Friday, 05 July 2024 07:55

'Let's not chase rainbows'

Written by  Staff Reporters
South Otago sheep and beef farmer Hamish Bielski. South Otago sheep and beef farmer Hamish Bielski.

Farmers with experience and breeding knowledge are deeply concerned about the pressure to breed for low methane sheep traits and its effects on other important traits they have been pursuing over the last 100 years.

South Otago sheep and beef farmer Hamish Bielski says farmers choose their flock replacements based on a range of well-researched traits that include health, reproduction, survivability, lamb growth, meat, wool, and body condition.

This has led to farmers producing food for the world more efficiently, with less antibiotics, and with the world's lowest greenhouse gases per kilogram, he adds.

Now the search is on for sheep that are even lower methane emitting.

This sounds great until one realises that choosing one trait over others negatively impacts those other traits, notes Bielski.

AgResearch predicts that choosing this trait could cost 10 to 15% per year sacrifice in growth, reproduction, survival and adult weights. Physical changes to sheep could also mean we end up with an inferior ewe flock struggling to convert poorer quality pasture to high quality food, earning less critically needed overseas income for the country, and a reduction in farming profitability.

Bielski investigated the new low methane trait on the nProve ram selection database and applied their current selection criteria for purchasing commercial rams.

"Our criteria is simple; the production and health traits are to be in the top 50% across flock and breed for the industry except for adult weight, wool and facial eczema (not an issue in our area)," he tells Rural News.

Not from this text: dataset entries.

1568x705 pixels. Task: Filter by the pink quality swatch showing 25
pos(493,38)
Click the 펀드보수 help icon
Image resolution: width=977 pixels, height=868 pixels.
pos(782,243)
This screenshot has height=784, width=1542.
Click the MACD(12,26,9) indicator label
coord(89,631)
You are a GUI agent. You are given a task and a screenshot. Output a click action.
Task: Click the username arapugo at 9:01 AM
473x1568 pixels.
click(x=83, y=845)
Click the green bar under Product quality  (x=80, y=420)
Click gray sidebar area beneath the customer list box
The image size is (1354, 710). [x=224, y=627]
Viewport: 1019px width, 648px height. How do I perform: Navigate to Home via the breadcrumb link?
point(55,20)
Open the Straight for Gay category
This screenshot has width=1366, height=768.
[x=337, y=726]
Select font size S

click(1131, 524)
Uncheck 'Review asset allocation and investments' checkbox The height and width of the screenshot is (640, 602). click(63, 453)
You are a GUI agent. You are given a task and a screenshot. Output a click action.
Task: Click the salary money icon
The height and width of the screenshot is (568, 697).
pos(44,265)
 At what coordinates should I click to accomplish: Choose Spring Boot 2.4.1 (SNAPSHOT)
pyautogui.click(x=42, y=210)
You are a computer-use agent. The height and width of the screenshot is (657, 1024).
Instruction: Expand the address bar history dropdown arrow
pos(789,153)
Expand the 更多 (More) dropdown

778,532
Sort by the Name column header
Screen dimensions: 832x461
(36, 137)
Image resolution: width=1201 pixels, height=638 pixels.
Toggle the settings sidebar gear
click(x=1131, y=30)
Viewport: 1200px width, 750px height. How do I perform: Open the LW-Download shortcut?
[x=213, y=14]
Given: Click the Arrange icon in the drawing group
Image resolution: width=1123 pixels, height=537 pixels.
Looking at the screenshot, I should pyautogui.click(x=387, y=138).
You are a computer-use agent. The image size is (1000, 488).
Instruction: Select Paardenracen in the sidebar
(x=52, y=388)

"From a 1000 potential rams in a flock recording for methane, these criteria narrowed selection to 13 rams who proved to be balanced animals that I would be happy to breed from. Of these 13 rams, only 3 were considered low methane emitting. If this is statistically applied to a real farm situation, the theorised reduction in emissions would be nowhere near the stated target, without even looking at structural traits.

"We are just not prepared to select for a low methane trait."

Bielski also notes that with genetic selection for methane at present, there is danger in any selection based on theory, numbers, and assumptions rather than true accuracy at farm level.

"A recent and excellent example of this situation is the plantation panacea. Millions of dollars were invested in order that nitrate losses could be minimised and so the marketing begins until its actual application on farm. Cows simply don't eat it.

"The Lincoln University Dairy Farm is back to re-thinking the expected benefits from plantain. As the LUDF quoted 'we didn't want to reduce efficiency and profitability if planting plantain actually meant that less food was produced and harvested'."

Bielski says this is a classic case of politicians, academics, and commercial companies so eager for an outcome that farmers are left in the "dust of desperation" either footing the bill or wondering why no one bothered to consult them before going down a rabbit hole.

"We don't want the same situation where methane forces significant productive and economic trade-off's in already complex selection criteria.

"Breeding for low methane sheep genetics differs from the plantain debacle though because of risk. Once you have infused low emitting genetics through your flock, the recovery of the productive gene pool driving our flocks will take a lot more than a month or two and one pass with a drill to claw back.

"Most concerning, though, is the opportunity cost to our sheep and beef farms from this 'gravy train' of money, time and effort spent reducing methane emissions through genetics. Imagine if the equivalent money and time was spent on research/education and adding emphasis to breeding for animal health and performance under worm challenge or facial eczema.

"What we need from our representatives across science, industry bodies, government and farmers is critical thinking, not group think.

"Who in their right mind wants to compromise progress on productive traits in our sheep flock chasing an invisible and harmless gas? As a lead AgResearch scientist says, 'the industry is currently only achieving around 50% of potential for production traits. Chuck shedding sheep into the equation, and that could be lower'."

He says there is far more to be gained from taking that opportunity to up the productive efficiency and productivity in our sheep flocks than breeding for low methane animals.

"Our sheep data system nProve is a world class programme and full credit to Beef & Lamb NZ for developing it, let's use it wisely.

"We could also change the narrative from emissions to ecosystems and energy. NZ sheep and beef farmers' excel in this area, because methane from livestock is derived from solar energy, not oil. Let's not chase rainbows but focus on proven genetic gains and efficiency, delivering to our customer, a taste of pure nature."